> _About this exercise_:
Should any entry hold a picture, omit that picture and copy the rest of the entry exactly.

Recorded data

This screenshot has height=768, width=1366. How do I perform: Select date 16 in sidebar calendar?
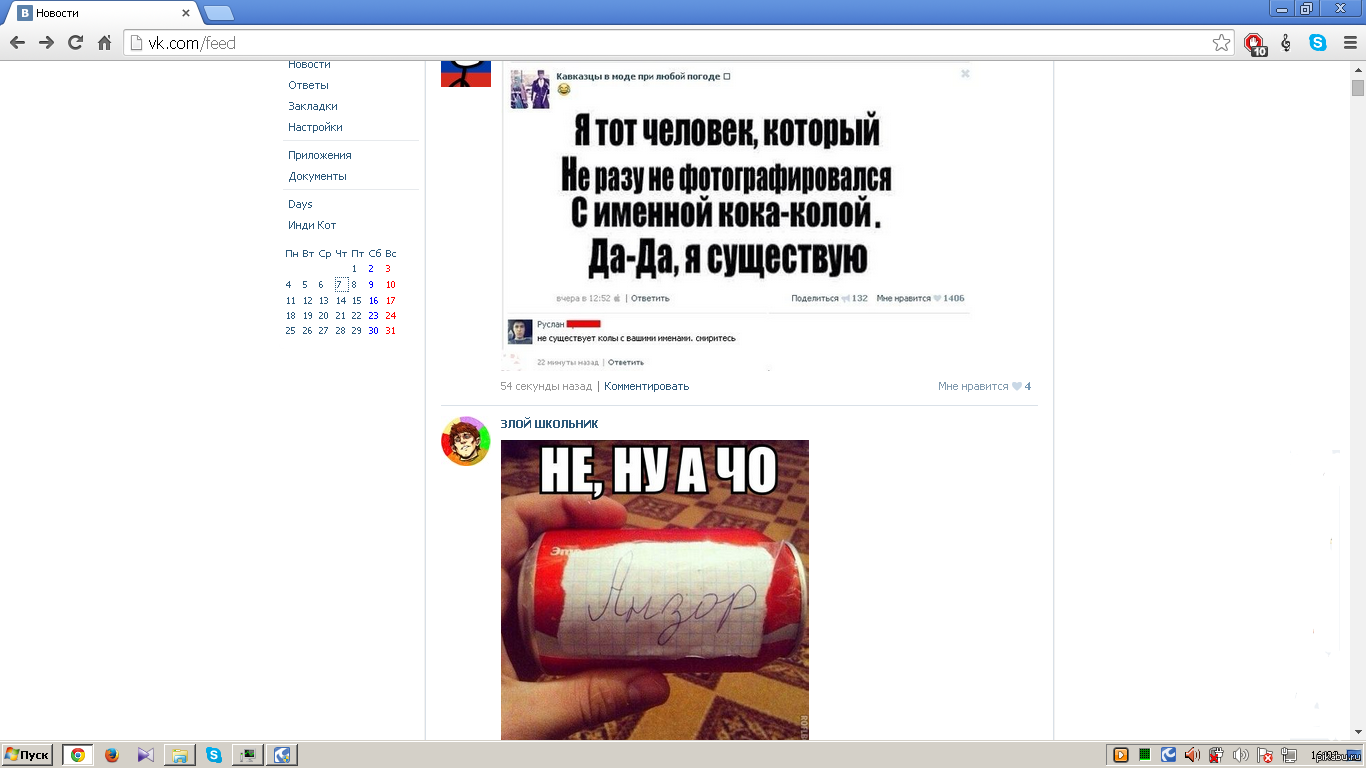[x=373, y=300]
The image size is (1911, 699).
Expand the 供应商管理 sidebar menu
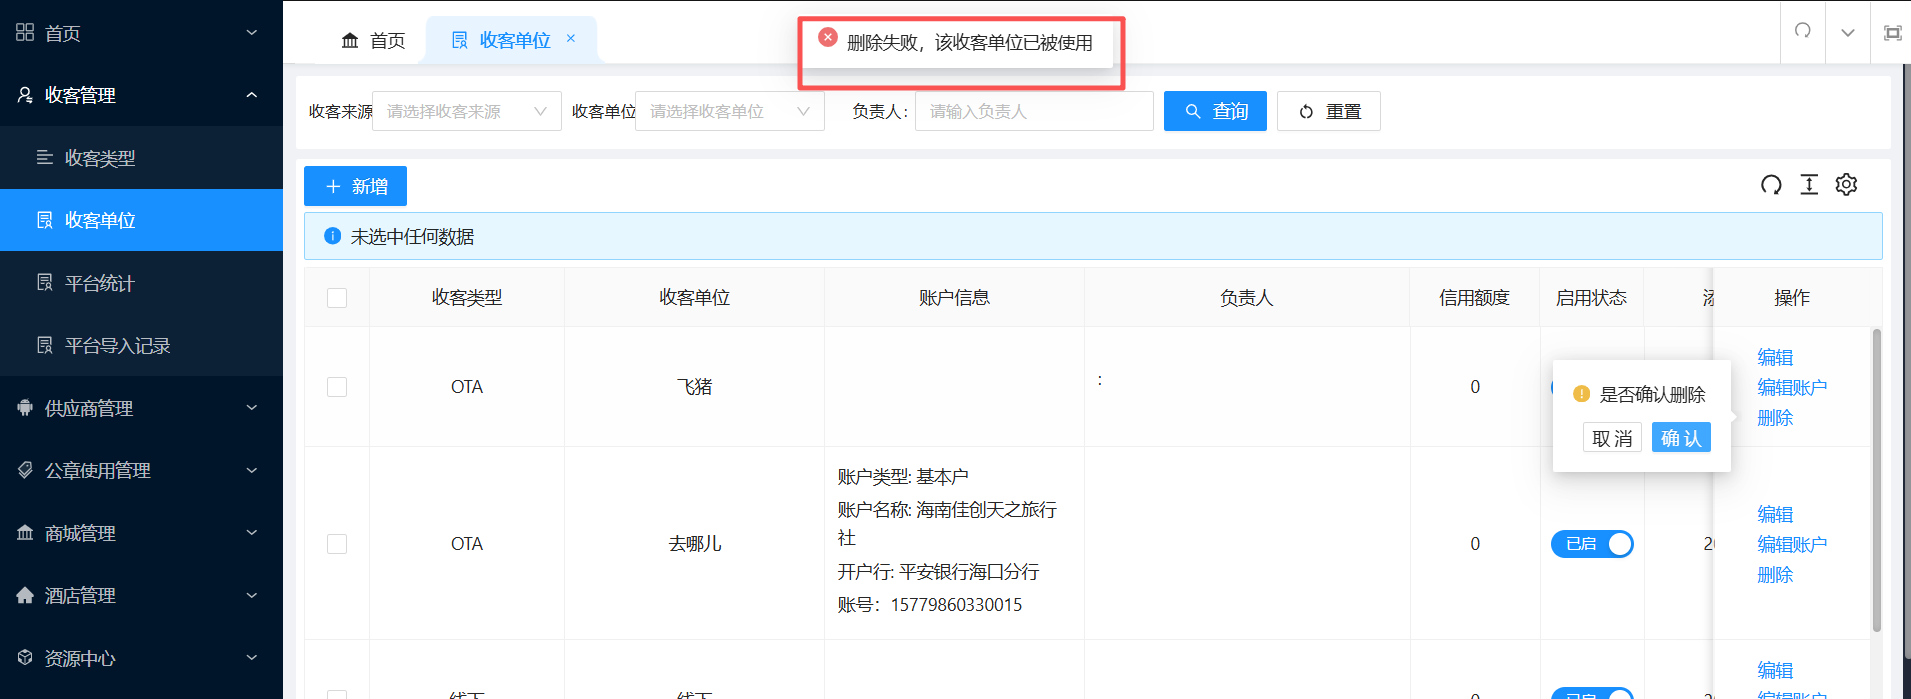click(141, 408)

> _Result of this exercise_:
This screenshot has height=768, width=1366. How do I perform: Select date 16 in sidebar calendar?
[x=373, y=300]
The image size is (1911, 699).
Expand the 供应商管理 sidebar menu
click(141, 408)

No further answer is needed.